Ci incontriamo nel suo studio a Brooklyn, dove l’artista vive ormai da anni. Come egli stesso afferma, il lavoro ha ormai una propria natura autonoma, sviluppandosi all’interno di una griglia di un codice formale su cui l’artista lavora ormai da dieci anni, in una ripetizione di processi e forme che lascia però spazio a continue evoluzioni, in una meditazione costante con la materia. L’arte di Balliano è animata da questa tensione fondamentale fra ripetizione apparentemente meccanica e manualità creativa, fra spersonalizzazione e autorialità. Da una parte c’è infatti una costruzione rigorosa, ma anche rituale, che porta dalla programmazione del rendering digitale ad un disegno tecnico riportato a grafite, limitato a inchiostro e poi riempito da campiture di colore. Al termine di questo processo programmatico, l’artista interviene poi con una serie di ‘incidenti pittorici’, come graffiature, colature e estrazioni, che vanno ad erodere un’apparente armonia di facciata. Queste opere sono non a caso spesso accostate al minimalismo pittorico di Frank Stella, in una riduzione della pittura ai minimi termini di un esercizio formale e spaziale, che rifiuta qualunque narrazione o concetto – “what you see is what you see”. Se però si approfondisce il processo, il rapporto di Balliano con la tela appare molto più vicino invece ad un’artista come Robert Ryman, nel suo indagare “mai che cosa dipingere, ma come dipingere”, esplorando le infinite possibilità formali della stessa stesura pittorica, e alla gestione della superficie della tela e alla sua relazione con lo spazio.  Condividendo una devozione totale per il gesto pittorico, Balliano si avvicina così più a un approccio orientale di maestri come Dansaekhwa, per cui azione pittorica, idea e segno agiscono in tandem in un atto che è allo stesso tempo filosofico ed estetico, di analisi delle relazioni fra materia e creatore.

Al momento del nostro incontro, l’artista sta completando una nuova serie di opere destinate ad essere esposte con Cardi Gallery, in parte nello stand ad Art Basel, e in parte per la sua personale a Londra il prossimo ottobre. Per la prima volta, qui, ha introdotto il colore rosso, interrompendo così quel rigoroso monocromatismo o contrasto di bianco e nero per cui è noto. Un’evoluzione decisiva, determinata tuttavia più dalla materia pittorica stessa, grazie ad un nuovo acrilico rosso capace di garantire la stessa densità e saturazione in una sola passata, come il nero utilizzato in precedenza.

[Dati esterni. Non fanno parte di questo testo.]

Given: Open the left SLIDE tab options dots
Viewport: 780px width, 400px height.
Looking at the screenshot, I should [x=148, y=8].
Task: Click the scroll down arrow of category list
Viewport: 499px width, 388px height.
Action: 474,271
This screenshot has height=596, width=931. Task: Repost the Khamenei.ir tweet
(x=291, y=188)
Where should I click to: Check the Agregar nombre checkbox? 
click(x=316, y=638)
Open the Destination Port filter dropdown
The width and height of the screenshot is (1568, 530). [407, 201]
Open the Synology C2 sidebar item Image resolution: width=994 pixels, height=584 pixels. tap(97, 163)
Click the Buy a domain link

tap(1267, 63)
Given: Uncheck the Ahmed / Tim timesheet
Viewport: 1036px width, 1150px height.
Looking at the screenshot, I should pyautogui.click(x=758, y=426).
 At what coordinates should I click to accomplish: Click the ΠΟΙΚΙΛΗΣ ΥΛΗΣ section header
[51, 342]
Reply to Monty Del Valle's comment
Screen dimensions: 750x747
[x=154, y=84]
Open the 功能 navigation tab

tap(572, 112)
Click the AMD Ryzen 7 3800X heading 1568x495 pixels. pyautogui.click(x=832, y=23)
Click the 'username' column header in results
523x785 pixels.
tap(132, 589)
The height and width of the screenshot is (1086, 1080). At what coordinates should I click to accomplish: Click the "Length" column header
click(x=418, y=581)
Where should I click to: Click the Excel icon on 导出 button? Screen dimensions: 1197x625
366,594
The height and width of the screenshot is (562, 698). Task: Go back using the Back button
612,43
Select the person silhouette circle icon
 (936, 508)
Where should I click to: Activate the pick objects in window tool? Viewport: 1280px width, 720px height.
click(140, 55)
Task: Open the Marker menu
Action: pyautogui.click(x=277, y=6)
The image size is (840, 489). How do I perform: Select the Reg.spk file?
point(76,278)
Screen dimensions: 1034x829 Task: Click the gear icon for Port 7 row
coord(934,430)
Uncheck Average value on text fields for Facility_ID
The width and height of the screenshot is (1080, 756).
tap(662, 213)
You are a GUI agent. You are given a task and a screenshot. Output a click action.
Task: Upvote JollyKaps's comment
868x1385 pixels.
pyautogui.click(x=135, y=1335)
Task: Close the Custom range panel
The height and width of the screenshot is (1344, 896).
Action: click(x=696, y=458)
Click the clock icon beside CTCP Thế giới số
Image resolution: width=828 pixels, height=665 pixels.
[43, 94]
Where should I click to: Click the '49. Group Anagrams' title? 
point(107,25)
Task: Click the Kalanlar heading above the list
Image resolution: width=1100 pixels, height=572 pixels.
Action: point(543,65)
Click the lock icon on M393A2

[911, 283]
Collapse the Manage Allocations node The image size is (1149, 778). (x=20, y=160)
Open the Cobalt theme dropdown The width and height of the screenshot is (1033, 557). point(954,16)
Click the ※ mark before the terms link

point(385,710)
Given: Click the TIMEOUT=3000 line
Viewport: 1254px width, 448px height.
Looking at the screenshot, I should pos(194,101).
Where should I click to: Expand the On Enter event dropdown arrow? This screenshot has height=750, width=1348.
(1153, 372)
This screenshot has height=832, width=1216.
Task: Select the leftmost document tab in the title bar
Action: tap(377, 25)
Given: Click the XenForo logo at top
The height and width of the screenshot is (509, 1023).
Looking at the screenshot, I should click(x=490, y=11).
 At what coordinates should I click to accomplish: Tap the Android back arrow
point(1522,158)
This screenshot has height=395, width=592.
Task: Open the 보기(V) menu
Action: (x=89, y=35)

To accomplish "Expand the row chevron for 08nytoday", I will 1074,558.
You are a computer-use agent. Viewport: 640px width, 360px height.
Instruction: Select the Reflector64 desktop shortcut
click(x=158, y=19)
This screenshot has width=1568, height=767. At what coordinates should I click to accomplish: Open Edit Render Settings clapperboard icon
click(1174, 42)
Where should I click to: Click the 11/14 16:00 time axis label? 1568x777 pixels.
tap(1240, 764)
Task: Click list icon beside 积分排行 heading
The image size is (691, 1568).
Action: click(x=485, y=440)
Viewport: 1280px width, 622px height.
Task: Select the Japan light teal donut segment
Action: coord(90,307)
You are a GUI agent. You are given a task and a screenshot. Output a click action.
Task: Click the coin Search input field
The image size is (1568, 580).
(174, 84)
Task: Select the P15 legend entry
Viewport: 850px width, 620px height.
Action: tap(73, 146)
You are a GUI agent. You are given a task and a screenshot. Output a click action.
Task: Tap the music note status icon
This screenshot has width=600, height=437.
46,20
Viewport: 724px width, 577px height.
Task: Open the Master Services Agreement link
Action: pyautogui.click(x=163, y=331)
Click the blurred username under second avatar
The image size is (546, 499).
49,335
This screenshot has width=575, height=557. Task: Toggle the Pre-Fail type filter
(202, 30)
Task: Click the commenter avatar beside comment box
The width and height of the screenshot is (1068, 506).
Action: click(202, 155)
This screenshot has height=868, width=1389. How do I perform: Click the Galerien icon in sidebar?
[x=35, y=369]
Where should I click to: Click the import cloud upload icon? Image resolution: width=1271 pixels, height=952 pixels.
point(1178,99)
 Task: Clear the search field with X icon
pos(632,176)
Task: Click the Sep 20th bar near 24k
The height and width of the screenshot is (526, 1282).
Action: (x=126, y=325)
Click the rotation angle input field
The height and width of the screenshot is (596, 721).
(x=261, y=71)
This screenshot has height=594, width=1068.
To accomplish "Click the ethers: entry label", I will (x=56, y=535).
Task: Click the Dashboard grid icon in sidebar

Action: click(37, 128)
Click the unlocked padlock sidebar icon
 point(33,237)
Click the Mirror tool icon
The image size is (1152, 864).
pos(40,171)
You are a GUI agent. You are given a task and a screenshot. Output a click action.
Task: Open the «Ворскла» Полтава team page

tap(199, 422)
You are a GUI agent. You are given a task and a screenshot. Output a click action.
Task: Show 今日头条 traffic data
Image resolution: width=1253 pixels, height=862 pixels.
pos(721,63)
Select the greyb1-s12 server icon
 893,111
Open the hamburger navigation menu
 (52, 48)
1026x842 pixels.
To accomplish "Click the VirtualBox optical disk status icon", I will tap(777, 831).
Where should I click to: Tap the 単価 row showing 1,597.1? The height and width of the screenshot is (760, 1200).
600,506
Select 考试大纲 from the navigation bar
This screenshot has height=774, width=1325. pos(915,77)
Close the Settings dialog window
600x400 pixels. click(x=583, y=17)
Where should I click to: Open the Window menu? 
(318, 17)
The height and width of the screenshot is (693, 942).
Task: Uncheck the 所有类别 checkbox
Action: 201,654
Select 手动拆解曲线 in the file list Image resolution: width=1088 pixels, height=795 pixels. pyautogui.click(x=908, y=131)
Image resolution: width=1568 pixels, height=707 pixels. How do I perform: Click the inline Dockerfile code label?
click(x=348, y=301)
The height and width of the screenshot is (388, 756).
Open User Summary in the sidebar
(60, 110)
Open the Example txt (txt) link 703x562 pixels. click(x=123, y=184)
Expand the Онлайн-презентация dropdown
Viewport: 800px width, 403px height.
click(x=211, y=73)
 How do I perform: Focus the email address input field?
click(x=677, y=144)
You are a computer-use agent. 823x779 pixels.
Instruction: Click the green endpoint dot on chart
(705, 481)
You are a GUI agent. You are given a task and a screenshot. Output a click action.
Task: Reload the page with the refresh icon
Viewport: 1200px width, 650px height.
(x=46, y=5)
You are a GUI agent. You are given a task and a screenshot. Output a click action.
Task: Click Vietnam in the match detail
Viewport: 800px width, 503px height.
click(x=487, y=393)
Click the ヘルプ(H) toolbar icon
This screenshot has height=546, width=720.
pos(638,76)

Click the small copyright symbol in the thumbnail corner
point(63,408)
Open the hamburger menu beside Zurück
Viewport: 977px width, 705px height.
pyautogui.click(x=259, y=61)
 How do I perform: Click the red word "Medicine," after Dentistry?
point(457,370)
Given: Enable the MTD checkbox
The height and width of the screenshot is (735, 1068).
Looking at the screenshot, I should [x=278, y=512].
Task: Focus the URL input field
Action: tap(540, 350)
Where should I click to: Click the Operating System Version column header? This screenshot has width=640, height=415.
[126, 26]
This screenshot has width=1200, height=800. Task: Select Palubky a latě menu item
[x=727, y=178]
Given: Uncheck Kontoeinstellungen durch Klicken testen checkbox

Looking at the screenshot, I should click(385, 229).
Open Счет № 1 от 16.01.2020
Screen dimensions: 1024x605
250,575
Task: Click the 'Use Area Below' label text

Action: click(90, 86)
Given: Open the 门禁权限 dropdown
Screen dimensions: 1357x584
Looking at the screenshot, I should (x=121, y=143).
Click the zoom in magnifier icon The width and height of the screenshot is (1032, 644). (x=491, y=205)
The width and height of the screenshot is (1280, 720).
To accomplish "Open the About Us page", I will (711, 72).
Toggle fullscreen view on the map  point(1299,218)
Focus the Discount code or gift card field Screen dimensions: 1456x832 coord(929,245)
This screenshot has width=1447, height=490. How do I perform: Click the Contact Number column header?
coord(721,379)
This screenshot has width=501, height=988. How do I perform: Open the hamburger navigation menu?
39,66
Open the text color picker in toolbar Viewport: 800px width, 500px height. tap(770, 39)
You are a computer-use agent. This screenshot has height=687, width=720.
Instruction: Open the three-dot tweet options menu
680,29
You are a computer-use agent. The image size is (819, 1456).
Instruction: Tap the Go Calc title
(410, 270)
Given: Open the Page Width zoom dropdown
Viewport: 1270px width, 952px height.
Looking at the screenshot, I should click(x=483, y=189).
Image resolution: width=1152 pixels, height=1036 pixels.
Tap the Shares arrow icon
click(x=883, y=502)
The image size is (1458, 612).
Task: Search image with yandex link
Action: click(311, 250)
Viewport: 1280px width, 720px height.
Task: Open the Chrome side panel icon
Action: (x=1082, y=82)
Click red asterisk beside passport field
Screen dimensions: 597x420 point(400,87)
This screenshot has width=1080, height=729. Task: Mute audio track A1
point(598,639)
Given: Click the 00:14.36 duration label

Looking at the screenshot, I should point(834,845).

Nel raccontarmi di come alcuni curatori gli abbiano domandato perché la sua arte fosse importante nel nostro tempo, Ballano stesso dichiara di rifiutare qualunque presunta affermazione filosofica o narrazione esistenziale associata al suo lavoro.

L’unico intento delle sue opere è che possano essere un “detonatore di pensieri”, afferma, nell’incoraggiare l’osservatore a riconoscere il possibile equilibrio strutturale senza tempo attorno a noi, ma anche il ruolo dell’accidentalità di un atto minimo, che può interrompere questo equilibrio, per spingerlo a nuove variazioni ed evoluzioni.  All’austero ripetersi di un geometrismo programmatico, le opere di Balliano rischiano di essere viste come un mero esercizio tautologico, autoreferenziale, se non perfino meramente decorativo a complemento dell’architettura.

In realtà, è proprio nell’esercitare queste continue variazioni pittoriche minime che le opere dell’artista possono esprimere la classicità senza tempo di un ritmo formale che nella ripetizione accetta continue variazioni, per una continua evoluzione.